O livro aborda centralmente sua morte, já que Kazu está olhando para trás, para sua vida como um estado temporário. Yu nos dá um relato longo e comovente de um funeral, com pessoas em luto cantando “Namu Amida Butsu” e um padre assegurando a uma mãe enlutada que seu filho renasceria na Terra Pura. No entanto, Kazu não encontra nenhuma resposta em sua morte:

“Achei que algo seria resolvido com a morte… Mas então percebi que estava de volta ao parque. Eu não ia a lugar nenhum, não tinha entendido nada, ainda estava atordoado pelas mesmas inúmeras dúvidas, só que agora estava fora da vida olhando para dentro, como quem perdeu a capacidade de existir, agora pensando incessantemente, sentindo incessantemente…”

A Estação Tokyo Ueno é um romance social, mas num sentido mais mágico do que estritamente realista.
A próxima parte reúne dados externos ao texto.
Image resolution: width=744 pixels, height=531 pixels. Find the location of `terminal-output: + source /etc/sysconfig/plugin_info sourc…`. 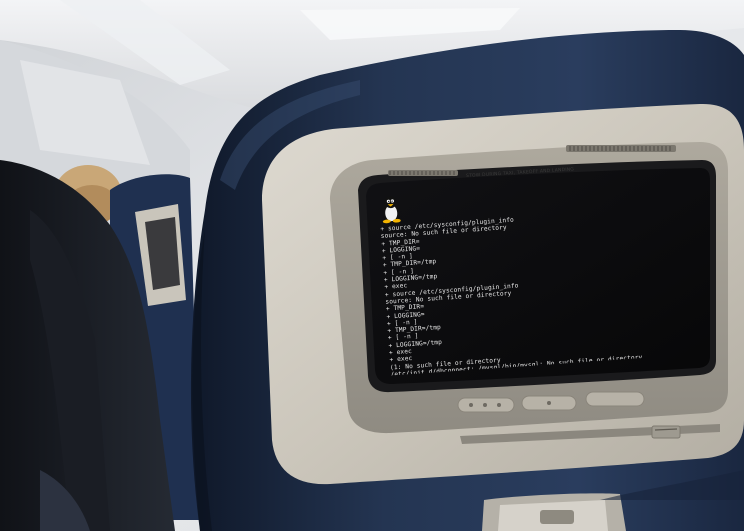

terminal-output: + source /etc/sysconfig/plugin_info sourc… is located at coordinates (512, 292).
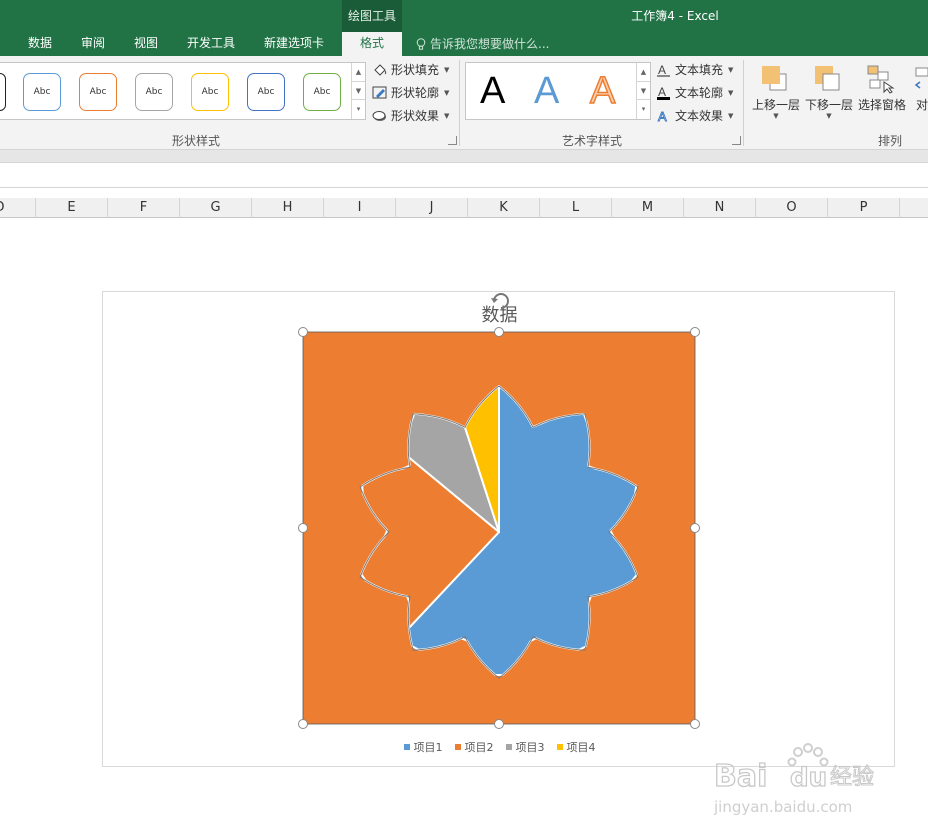  I want to click on column-header: I, so click(360, 208).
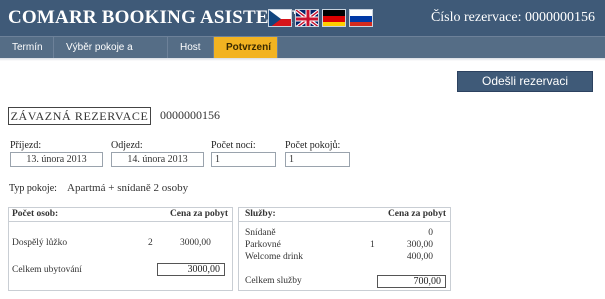 This screenshot has width=605, height=299. What do you see at coordinates (47, 270) in the screenshot?
I see `accommodation-total-label: Celkem ubytování` at bounding box center [47, 270].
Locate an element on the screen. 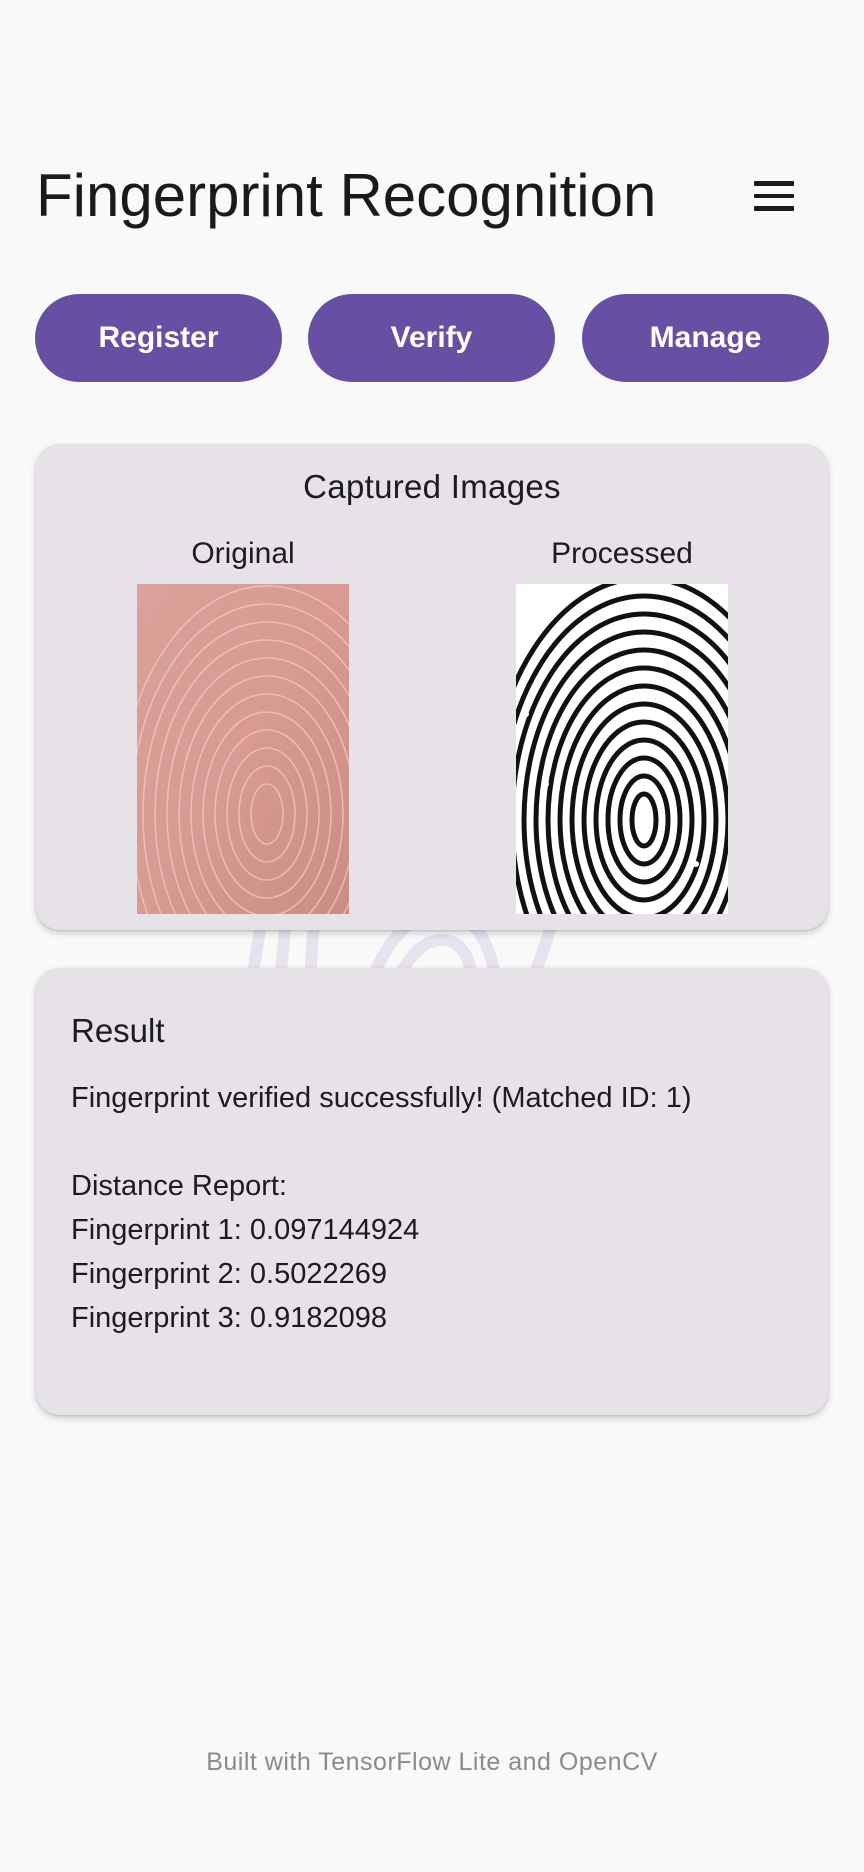 This screenshot has width=864, height=1872. result-title: Result is located at coordinates (118, 1030).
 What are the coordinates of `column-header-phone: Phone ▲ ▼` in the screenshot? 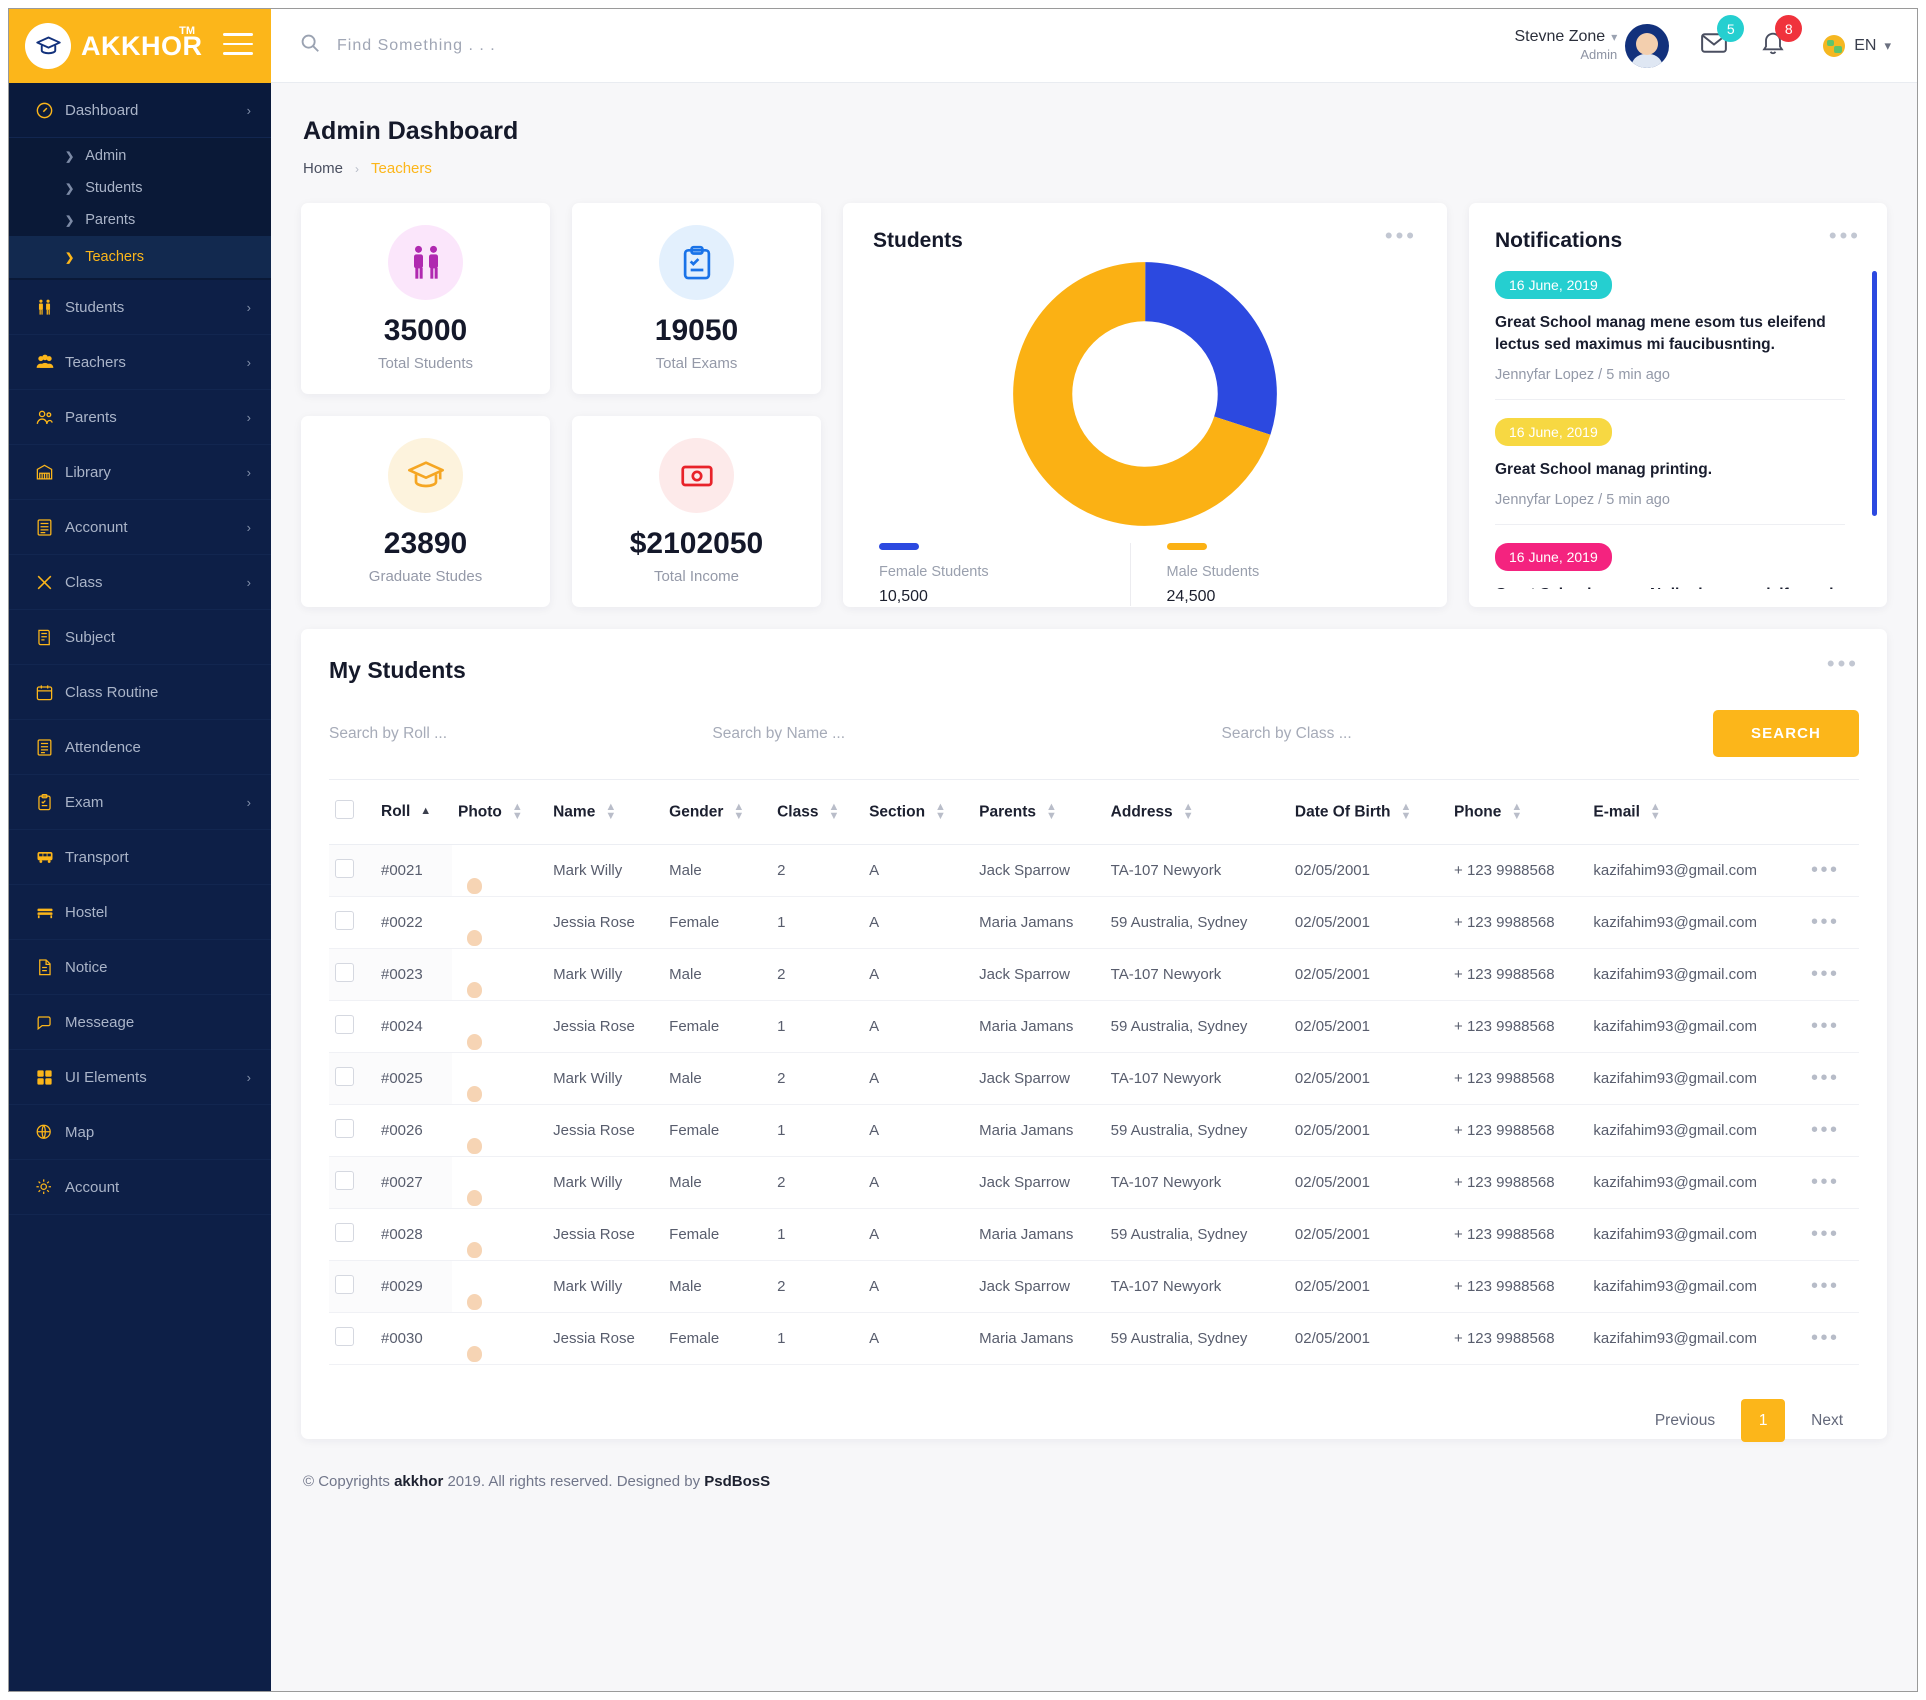 It's located at (1518, 812).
A história não pode ser reduzida a datas do calendário, mas é apreendida de forma elíptica. O texto está cheio de quebras de linha, como se a cada novo parágrafo Kazu estivesse fazendo uma nova tentativa de entender o passado, e a cada nova linha ele se afastasse ainda mais. O passado e os seus habitantes são intocáveis, tal como o próprio Kazu no seu estado espectral: “Não posso mais tocar”, observa. “Ruídos, cores e cheiros se misturam, vão desaparecendo, diminuindo aos poucos; Sinto que se eu estender o dedo para tocá-lo, tudo desaparecerá.”